Imagine the drive to soccer practice; no sooner do you get your child to remove the earphones which seem permanently implanted in their ears then the radio announces the latest development in the clergy scandal or Sandusky case. Great, just what you had in mind!
But please, resist the urge to pretend you didn’t the newscaster. Take a deep breath, turn off the radio and ask your child their thoughts about what you just heard.
“That’s gross” is a likely reply. “I think so too” you could answer. “How much do you understand about what happened to the victims?”
Then listen to your child’s reply carefully. Depending on their age, they may understand exactly what sex abuse is, or have a terrible misconception. I recall one family I counseled years ago where the younger sibling of a victim mistook the word ‘rape’ for ‘rake’. She thought all of the family trauma was because someone hit her sister with a rake!

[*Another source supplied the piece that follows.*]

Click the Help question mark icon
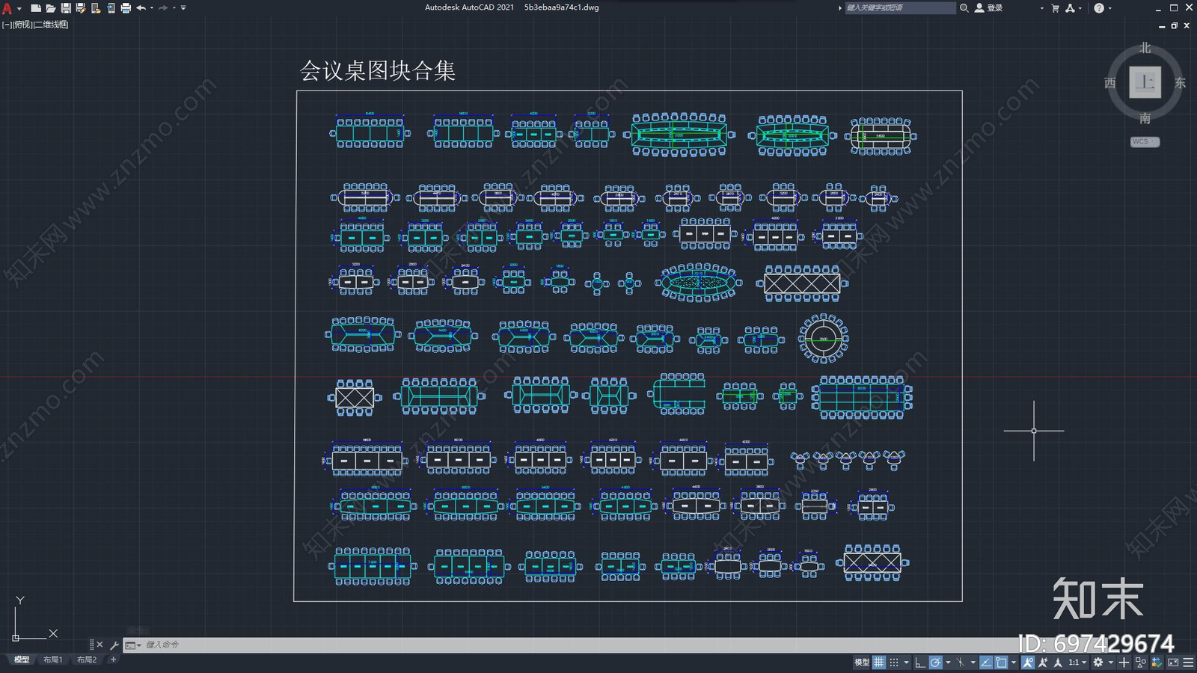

Prompt your child with an age-appropriate version of a question such as “what do you think the bad guy did to the child?” Explain your questioning with an (also age-appropriate) version of a statement like “I want to make sure you understand so we can be a team working together to keep our family and friends safe.” That’s a little less threatening than saying “I want to keep you safe” but parents know their own kids and can judge what they can be comfortable hearing.
Use this as an opportunity to tell your kids that people who sexually abuse children put their own pleasure above the pain they cause children. Remind them that sometimes they dress it up like a friendship or a love relationship to confuse the child (or teen!). Remind them that anyone who wants to be sexual with a young person is selfish at best and a criminal at worse. And if your child protests the conversation, take the opportunity to remind them that being able to speak with you about sex helps keep them healthy and being able to speak with you about sex abuse can help keep them safe.
Abusers count on the fact that kids don’t like to speak to their parents about sex, and you don’t want that to be true on your family.
So use the news —with the Sandusky trial starting in a few weeks and on-going clergy trials in many major media markets, there will be plenty of opportunity!